I’ve got this machine that measures my blood sugar. When I wake up it I measure my fasting level. It measured over 400 the first time it was checked. Most folks are below 90.
Everything’s kept in a small zippered pouch. I pull out a slender piece of plastic, an ingenious little chem lab with sensors and electronics on-board.
Next a lancet, a tiny needle encased in a plastic holder, gets placed in its applicator. You hold it next to your finger, push the trigger and the lancet pops out and breaks the skin. Its adjustable allowing you to set it at the very minimum for your specific case. This is totally pain free.
All you need is a single drop of blood… and not a large one. It gets sucked up into the chem lab portion using capillary action. A few seconds later a number pops up. Today it was 129.
By the time my number shows my finger has stopped bleeding. Just one drop.
As a business the blood tester model is similar computer printers. The tester itself is cheap. The real money comes because you need fresh supplies constantly. Diabetics are a particularly good customer base.
I’ve been monitoring my daily number to regulate how much insulin I need every day. I shoot two types. One is slow release and good for 24 hours. The other is to smooth spikes that come with meals. It’s taken five minutes before eating.
I watch my injections and am often amazed by how little I feel as the needle goes in. Like the lancet these break the skin and not much more. I use #30 needles which are tiny.
Because my entire insides will be reconfigured in the Whipple its certain my numbers and treatment will change. Right now I want to be as healthy and strong as possible. I am following doctors orders.
11 thoughts on “Added Responsibilities In My Daily Life”
isn’t science amazing? i’m so glad you’re doing the work necessary to stay as healthy as you can be before your ‘big day’! keep fighting, geoff.
I do the same thing everyday!
All those years you supported JDRF – this must give you an appreciation for what our kids go through every day. We met many years ago when I was on the board of the New Haven chapter. I’ve been following your current journey and wish the best for you.

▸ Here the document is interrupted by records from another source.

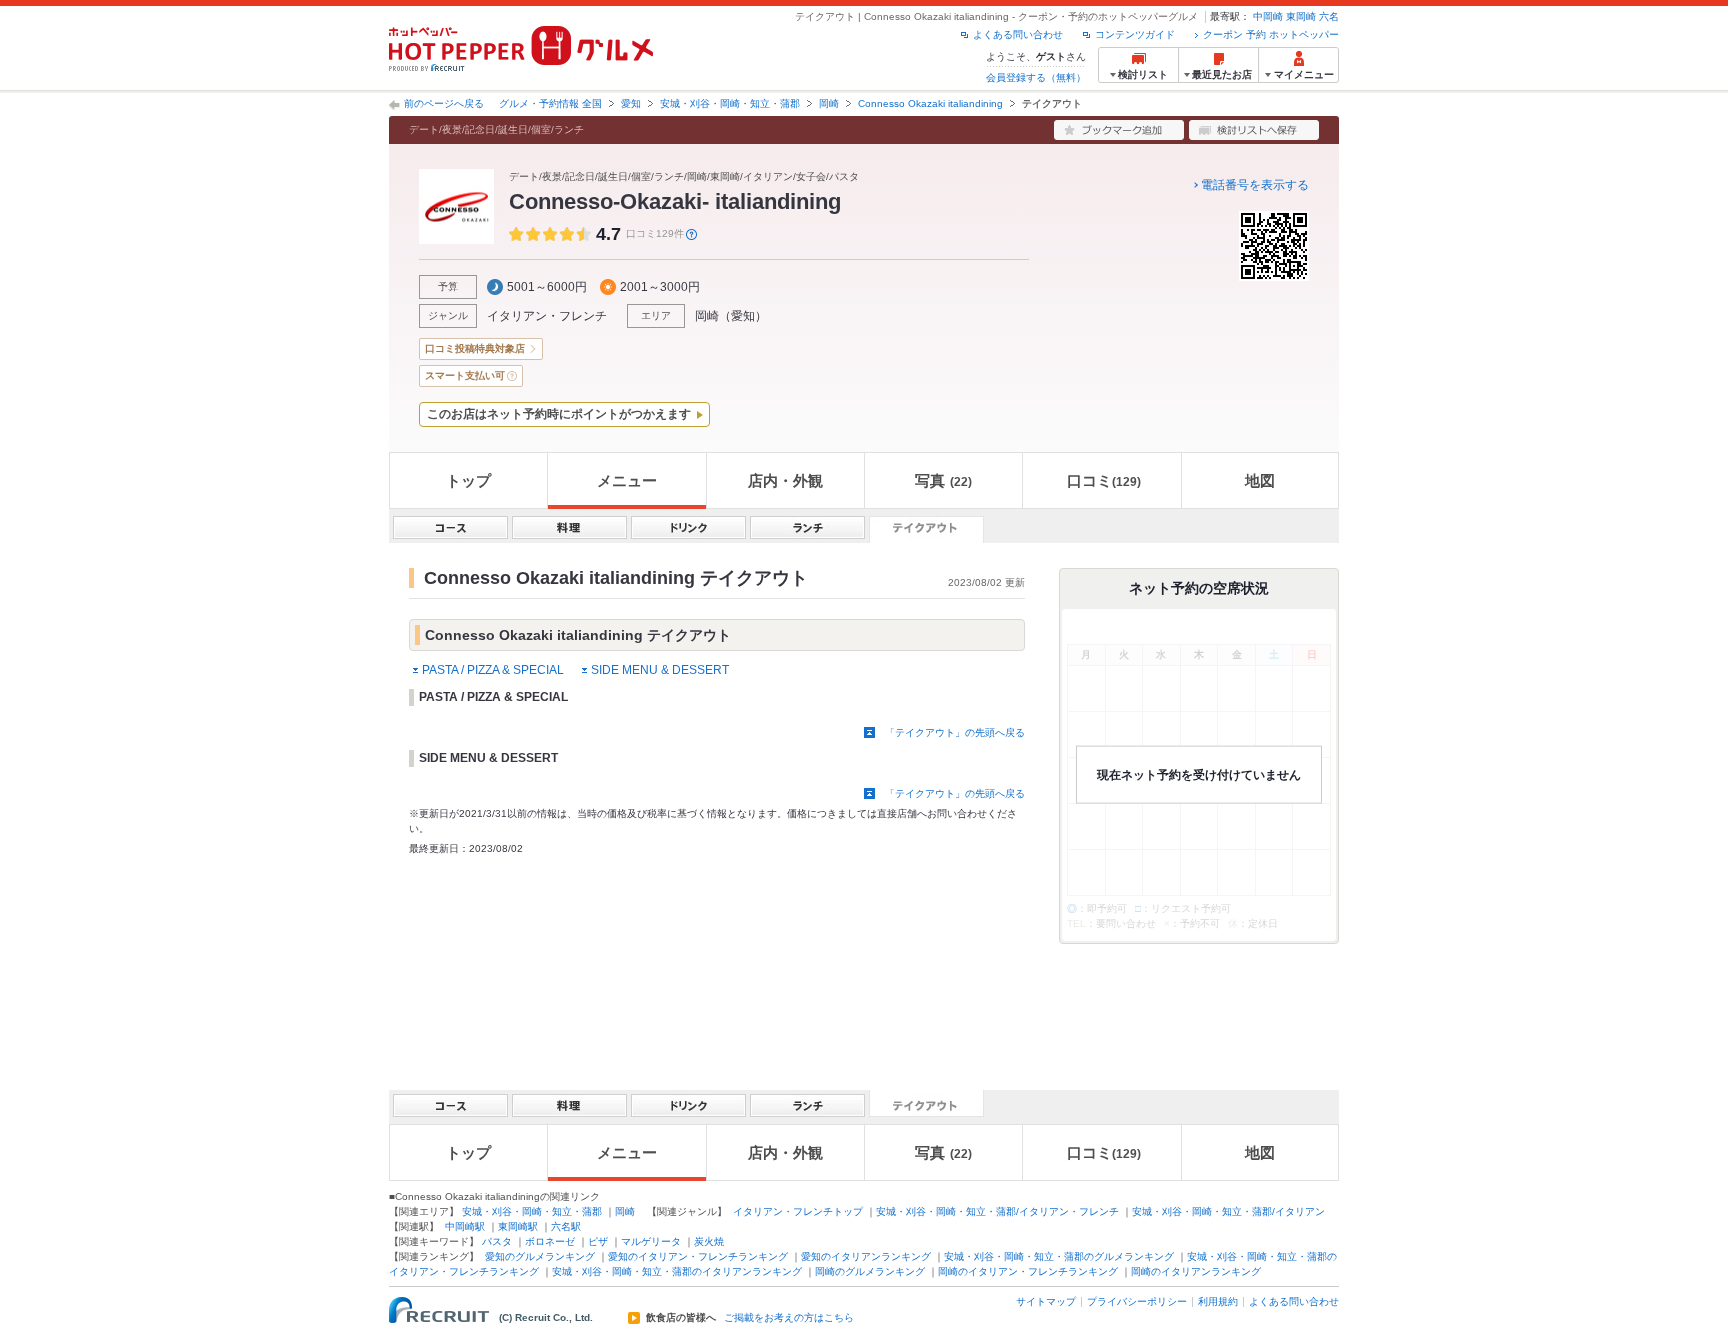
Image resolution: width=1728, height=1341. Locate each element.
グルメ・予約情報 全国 (550, 103)
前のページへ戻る (444, 103)
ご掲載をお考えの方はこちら (789, 1318)
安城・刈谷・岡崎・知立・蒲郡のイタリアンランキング (677, 1271)
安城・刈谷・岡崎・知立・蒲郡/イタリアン (1228, 1211)
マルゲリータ (651, 1241)
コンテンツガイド (1135, 34)
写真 (943, 480)
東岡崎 (1301, 16)
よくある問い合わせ (1018, 34)
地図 (1260, 480)
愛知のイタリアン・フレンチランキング (698, 1256)
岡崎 (829, 103)
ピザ (598, 1241)
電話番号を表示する (1255, 185)
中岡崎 (1268, 16)
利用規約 (1218, 1301)
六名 (1329, 16)
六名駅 (566, 1226)
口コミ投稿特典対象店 (475, 348)
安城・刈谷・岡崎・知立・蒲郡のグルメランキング (1059, 1256)
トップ (468, 480)
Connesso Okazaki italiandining (930, 103)
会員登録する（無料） (1036, 77)
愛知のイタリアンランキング (866, 1256)
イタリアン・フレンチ (547, 316)
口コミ (1104, 480)
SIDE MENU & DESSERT (660, 670)
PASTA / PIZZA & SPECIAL (493, 670)
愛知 (631, 103)
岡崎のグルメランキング (870, 1271)
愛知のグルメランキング (540, 1256)
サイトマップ (1046, 1301)
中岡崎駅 (465, 1226)
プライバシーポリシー (1137, 1301)
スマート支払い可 (465, 375)
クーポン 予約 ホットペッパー (1271, 34)
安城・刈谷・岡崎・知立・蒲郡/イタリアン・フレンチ (997, 1211)
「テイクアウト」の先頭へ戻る (955, 732)
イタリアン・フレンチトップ (798, 1211)
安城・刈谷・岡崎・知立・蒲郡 (730, 103)
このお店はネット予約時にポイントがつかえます (559, 414)
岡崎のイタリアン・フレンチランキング (1028, 1271)
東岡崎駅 (518, 1226)
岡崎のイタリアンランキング (1196, 1271)
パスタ (497, 1241)
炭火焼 (709, 1241)
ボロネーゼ (550, 1241)
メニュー (627, 480)
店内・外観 (785, 480)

Geoff, I’m so sorry for the health issues with which you are now dealing. I’ve followed you’re career for a long time. (Originally from CT.) You and I are the same age, but I’ve always viewed you as a healthy “senior citizen” (a term I hate). I on the other hand have had Type 1 diabetes since 1964 so my life has been full of insulin, test strips, glucometers, and more doctor appointments than I care to think about. You have a very positive attitude about your diabetes and that’s a big help in dealing with a chronic disease. I hope the Whipple will take care of the diabetes, but if you find you still need insulin, you might consider an insulin pump. It’s the high tech approach to diabetes control. I’ve had a Medtronic for 20 years, and next April they will be releasing a basically closed system of a continuous glucose monitor and a pump that reacts appropriately to the ups and downs of each day. It should revolutionize diabetes treatment treatment in the future. My prayers are with you as you make this journey back to good health.
Your attitude and your drive to be healthy are amazing! I know that will help you a lot…..along with the thousands of well wishes be sent your way❣
on the phone right now with Jon we both want you to know we’re thinking of you.
Geoff, I to take my readings daily and shoot myself each day and take metformin twice a day. Best of luck with your Whipple.
After taking care of my mom with diabetes for years I had quite a balancing act trying to maintain her numbers. You see if you eat, take your shot and then vomit because of the nausea, your sugar level will crash. Then also, when you do not eat at all, your sugar level will still creep up, then you do not know what to do. If you get an infection the sugar level will go crazy, mom’s when way down, all by itself, in fact the ER had to give her three glucose injections.
She did not worry, but the stress took years off my life
Wishing you the best. My husband has been a type 1 diabetic for 50 years and it’s amazing to watch how the food he eats effects his blood glucose. He was resisting going on an insulin pump but it was the best decision for him. He now uses his pump in coordination with a continuous glucose monitor which communicates with his pump. Science has come far but needs to come further. As always keeping you in our thoughts
I’ve been mixture of 1 and 2 for the past 30 years or so. A sobering thought is that I’ve given myself somewhere in the neighborhood of 6K+ shots of some time of insulin. So many in fact that the only worry I have is hitting muscle when I inject myself.
On the upside, while yes, there are a plethora of supplies, the insurance co-payment is zero. Insurance companies are required by law to cover 100% of the cost. From an insurance standpoint, it’s a nifty disease to have. From a work standpoint (non-independent that is), it’s a nifty disease to have, since you can always call out sick or go home sick and no one can question whether you’re really sick or no.
Being the geek you are, check this out:
Wear a sensor on your upper arm, and scan it with your phone to get your blood glucose.